> ASSIGNED TASK: Output only the lines from the one holding "Where should I click to: Expand" to the end of the data below, please, copied exactly.

(Records contained in a dataset)
+===+

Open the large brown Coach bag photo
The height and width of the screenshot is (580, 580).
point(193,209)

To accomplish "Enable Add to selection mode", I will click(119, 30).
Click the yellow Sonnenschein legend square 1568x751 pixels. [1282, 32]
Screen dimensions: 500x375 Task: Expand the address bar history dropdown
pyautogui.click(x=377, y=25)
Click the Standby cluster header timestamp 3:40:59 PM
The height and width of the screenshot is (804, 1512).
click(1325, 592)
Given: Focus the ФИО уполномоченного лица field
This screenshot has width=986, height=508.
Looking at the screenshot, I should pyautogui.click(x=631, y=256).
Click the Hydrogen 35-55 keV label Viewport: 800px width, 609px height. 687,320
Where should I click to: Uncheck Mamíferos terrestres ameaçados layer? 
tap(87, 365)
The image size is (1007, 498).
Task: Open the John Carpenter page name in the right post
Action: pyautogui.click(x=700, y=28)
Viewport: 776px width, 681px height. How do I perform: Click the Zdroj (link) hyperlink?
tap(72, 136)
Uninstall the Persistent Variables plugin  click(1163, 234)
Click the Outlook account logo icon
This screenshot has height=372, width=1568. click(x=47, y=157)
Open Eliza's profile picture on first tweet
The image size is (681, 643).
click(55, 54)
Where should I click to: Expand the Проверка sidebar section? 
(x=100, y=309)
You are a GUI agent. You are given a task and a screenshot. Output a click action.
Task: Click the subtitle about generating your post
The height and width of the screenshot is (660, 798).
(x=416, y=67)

+===+

> OUTPUT FOR THIS TASK:
Where should I click to: Expand the Проверка sidebar section? 
(x=100, y=309)
You are a GUI agent. You are given a task and a screenshot. Output a click action.
Task: Click the subtitle about generating your post
The height and width of the screenshot is (660, 798).
(x=416, y=67)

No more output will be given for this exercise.